IV. [werknemer] te veroordelen in de proceskosten en nakosten, te vermeerderen met de wettelijke rente indien daaraan niet binnen 14 dagen na dagtekening van de beschikking wordt voldaan.
3.2.
[werkgever] heeft aan haar verzoeken – samengevat - het volgende ten grondslag gelegd. De gefixeerde schadevergoeding is verschuldigd gelijk aan het loon over de periode van 16 november tot en met 31 december 2020, omdat [werknemer] door opzet/schuld een dringende reden aan [werkgever] heeft gegeven om de arbeidsovereenkomst onverwijld op te zeggen.
3.3.
De verklaring voor recht moet worden toegewezen, omdat [werknemer] wanprestatie heeft gepleegd danwel onrechtmatig heeft gehandeld door tijd die zij in dienst van [werkgever] heeft besteed aan het behandelen van dossiers ten onrechte niet te registreren danwel weer te verwijderen. [werkgever] heeft hierdoor schade geleden/zal schade lijden, waarvoor [werknemer] aansprakelijk is.
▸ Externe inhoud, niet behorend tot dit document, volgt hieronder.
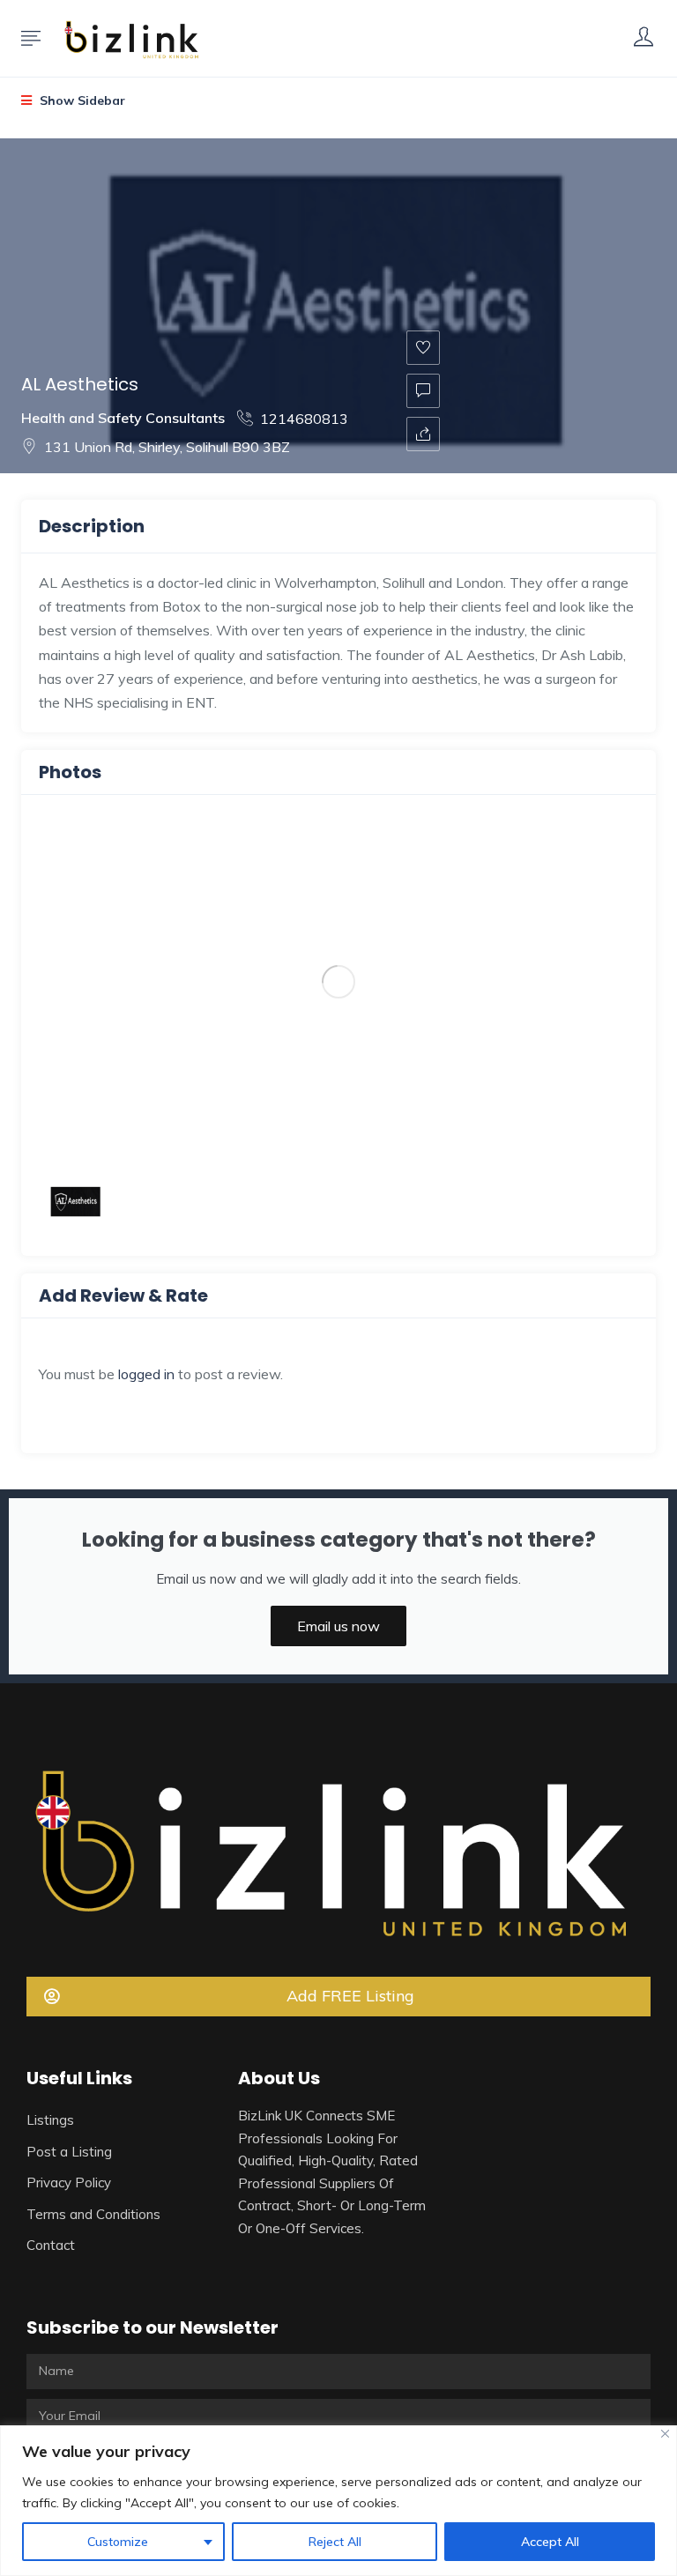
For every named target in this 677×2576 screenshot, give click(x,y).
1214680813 (304, 418)
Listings (50, 2120)
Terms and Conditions (93, 2214)
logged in (146, 1374)
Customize (117, 2542)
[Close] (665, 2434)
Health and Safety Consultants (123, 418)
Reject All (335, 2542)
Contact (50, 2245)
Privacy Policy (68, 2182)
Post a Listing (69, 2151)
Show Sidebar (80, 100)
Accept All (550, 2542)
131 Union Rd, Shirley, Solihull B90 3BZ (167, 447)
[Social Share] (423, 434)
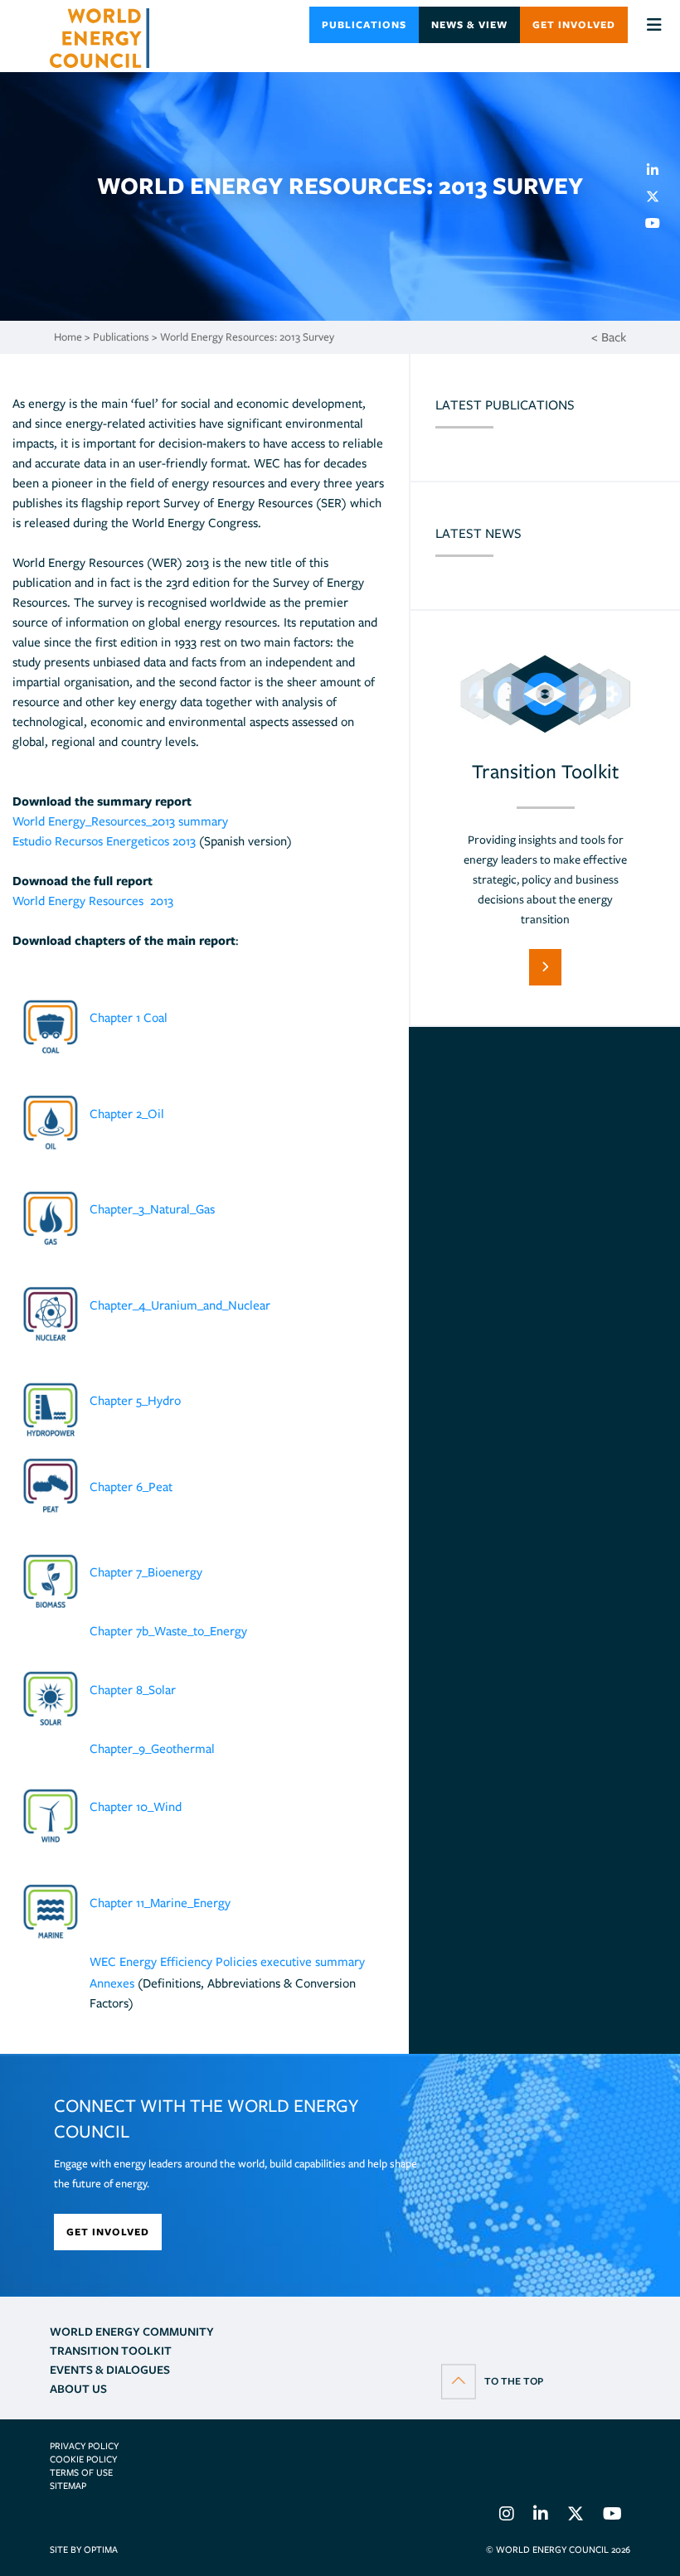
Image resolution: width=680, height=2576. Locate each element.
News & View (469, 24)
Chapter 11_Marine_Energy (160, 1903)
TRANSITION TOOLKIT (111, 2350)
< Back (608, 337)
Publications (364, 24)
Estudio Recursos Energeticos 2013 (104, 841)
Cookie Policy (83, 2459)
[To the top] (492, 2380)
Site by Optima (84, 2549)
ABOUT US (78, 2388)
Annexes (112, 1983)
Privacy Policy (84, 2446)
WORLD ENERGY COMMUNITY (132, 2331)
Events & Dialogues (110, 2369)
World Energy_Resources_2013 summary (120, 821)
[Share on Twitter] (659, 196)
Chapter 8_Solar (133, 1690)
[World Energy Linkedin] (540, 2516)
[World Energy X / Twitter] (575, 2516)
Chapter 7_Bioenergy (146, 1572)
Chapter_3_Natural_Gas (152, 1209)
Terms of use (81, 2472)
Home (68, 337)
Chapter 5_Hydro (135, 1401)
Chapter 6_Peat (131, 1487)
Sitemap (68, 2485)
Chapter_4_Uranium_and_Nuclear (180, 1305)
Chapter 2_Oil (127, 1114)
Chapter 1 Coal (129, 1018)
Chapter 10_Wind (136, 1807)
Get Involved (573, 24)
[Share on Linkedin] (659, 170)
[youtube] (659, 223)
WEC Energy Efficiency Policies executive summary (227, 1962)
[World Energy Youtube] (612, 2516)
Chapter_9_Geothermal (152, 1749)
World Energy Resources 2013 (92, 901)
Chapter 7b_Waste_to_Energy (168, 1631)
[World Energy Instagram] (506, 2516)
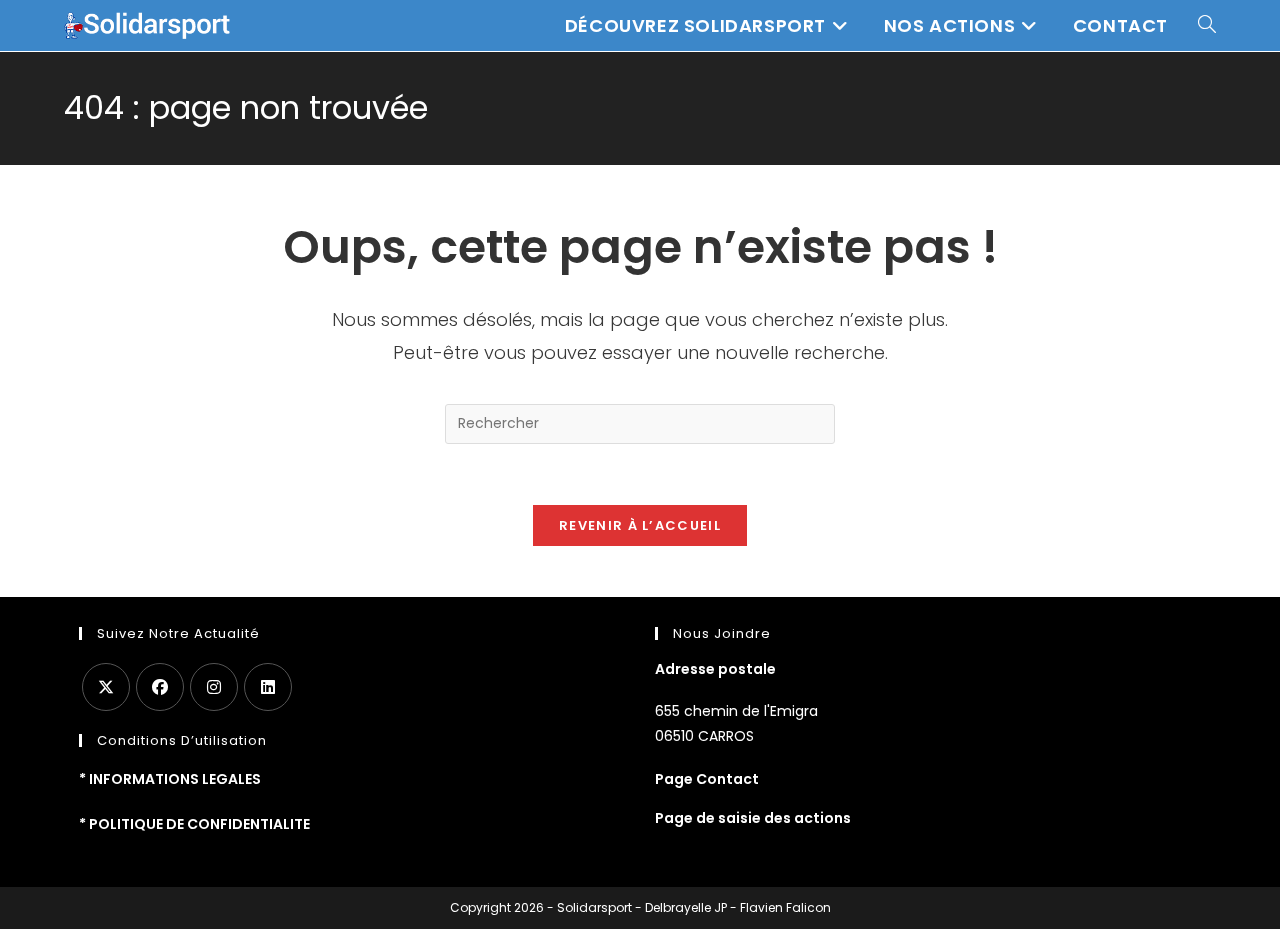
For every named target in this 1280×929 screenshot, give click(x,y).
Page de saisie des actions (753, 818)
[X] (106, 687)
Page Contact (707, 779)
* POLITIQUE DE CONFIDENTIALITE (194, 824)
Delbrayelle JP (686, 907)
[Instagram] (214, 687)
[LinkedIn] (268, 687)
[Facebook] (160, 687)
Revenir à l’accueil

Voor het geval de veroordeling tot schadevergoeding via een schadestaatprocedure wordt afgewezen, moet [werknemer] worden veroordeeld tot terugbetaling van het salaris over de periode van 1 september tot 16 november 2020.
3.4.
[werknemer] heeft in strijd met (post-)contractuele verplichtingen en onrechtmatig gehandeld door zich (alleen en in samenspanning) de cliëntenportefeuille en daarmee samenhangende verdiencapaciteit/goodwill van [werkgever] eigen te maken. [werkgever] wordt hierdoor ontoelaatbaar benadeeld en daarom moet er een verbod voor [werknemer] komen op het verrichten van werkzaamheden voor cliënten van [werkgever] . Verder moet [werknemer] worden veroordeeld tot betaling van € 128.000,- wegens het meenemen van dossiers en cliënten van [werkgever] .

4.Het verweer

4.1.
[werknemer] verweert zich en stelt dat alle verzoeken moeten worden afgewezen. De verzoeken tot gefixeerde schadevergoeding en de verklaring voor recht zijn niet-ontvankelijk, omdat het ontslag op staande voet onterecht is gegeven en daarom niet aan deze verzoeken wordt toegekomen. Subsidiair geldt dat [werkgever] niet heeft aangetoond dat er schade is geleden, zodat de verzoeken om die reden moeten worden afgewezen.
4.2.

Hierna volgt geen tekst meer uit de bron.